→ **Task description**
Once you have read the listing, write it all out exactly.

→ **Supplied data**
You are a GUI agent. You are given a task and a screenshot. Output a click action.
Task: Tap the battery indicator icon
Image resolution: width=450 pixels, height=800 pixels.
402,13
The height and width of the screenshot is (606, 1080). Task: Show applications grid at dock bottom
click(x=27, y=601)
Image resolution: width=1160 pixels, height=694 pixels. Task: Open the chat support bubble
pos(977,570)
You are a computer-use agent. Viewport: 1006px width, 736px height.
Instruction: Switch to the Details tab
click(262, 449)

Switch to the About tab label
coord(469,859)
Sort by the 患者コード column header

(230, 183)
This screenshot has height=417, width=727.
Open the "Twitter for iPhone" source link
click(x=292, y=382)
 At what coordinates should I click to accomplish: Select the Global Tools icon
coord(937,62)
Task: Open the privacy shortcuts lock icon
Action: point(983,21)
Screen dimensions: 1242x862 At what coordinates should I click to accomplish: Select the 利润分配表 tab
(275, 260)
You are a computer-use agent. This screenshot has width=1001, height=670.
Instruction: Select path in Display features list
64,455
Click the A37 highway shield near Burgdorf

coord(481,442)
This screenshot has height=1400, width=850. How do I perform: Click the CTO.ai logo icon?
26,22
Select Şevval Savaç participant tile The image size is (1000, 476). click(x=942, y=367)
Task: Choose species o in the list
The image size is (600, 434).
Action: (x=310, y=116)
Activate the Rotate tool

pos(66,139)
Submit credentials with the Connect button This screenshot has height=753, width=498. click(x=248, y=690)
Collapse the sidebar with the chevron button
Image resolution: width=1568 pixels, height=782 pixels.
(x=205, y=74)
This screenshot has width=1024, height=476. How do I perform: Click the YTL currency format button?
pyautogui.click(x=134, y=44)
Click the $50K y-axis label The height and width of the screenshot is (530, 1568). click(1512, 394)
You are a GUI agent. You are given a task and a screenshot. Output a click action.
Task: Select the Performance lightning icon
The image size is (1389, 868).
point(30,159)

→ **Answer**
You are a GUI agent. You are given a task and a screenshot. Output a click action.
Task: Tap the battery indicator icon
Image resolution: width=450 pixels, height=800 pixels.
402,13
The height and width of the screenshot is (606, 1080). Task: Show applications grid at dock bottom
click(x=27, y=601)
Image resolution: width=1160 pixels, height=694 pixels. Task: Open the chat support bubble
pos(977,570)
You are a computer-use agent. Viewport: 1006px width, 736px height.
Instruction: Switch to the Details tab
click(262, 449)

Switch to the About tab label
coord(469,859)
Sort by the 患者コード column header

(230, 183)
This screenshot has height=417, width=727.
Open the "Twitter for iPhone" source link
click(x=292, y=382)
 At what coordinates should I click to accomplish: Select the Global Tools icon
coord(937,62)
Task: Open the privacy shortcuts lock icon
Action: point(983,21)
Screen dimensions: 1242x862 At what coordinates should I click to accomplish: Select the 利润分配表 tab
(275, 260)
You are a computer-use agent. This screenshot has width=1001, height=670.
Instruction: Select path in Display features list
64,455
Click the A37 highway shield near Burgdorf

coord(481,442)
This screenshot has height=1400, width=850. How do I perform: Click the CTO.ai logo icon?
26,22
Select Şevval Savaç participant tile The image size is (1000, 476). click(x=942, y=367)
Task: Choose species o in the list
The image size is (600, 434).
Action: (x=310, y=116)
Activate the Rotate tool

pos(66,139)
Submit credentials with the Connect button This screenshot has height=753, width=498. click(x=248, y=690)
Collapse the sidebar with the chevron button
Image resolution: width=1568 pixels, height=782 pixels.
(x=205, y=74)
This screenshot has width=1024, height=476. How do I perform: Click the YTL currency format button?
pyautogui.click(x=134, y=44)
Click the $50K y-axis label The height and width of the screenshot is (530, 1568). click(1512, 394)
You are a GUI agent. You are given a task and a screenshot. Output a click action.
Task: Select the Performance lightning icon
The image size is (1389, 868).
point(30,159)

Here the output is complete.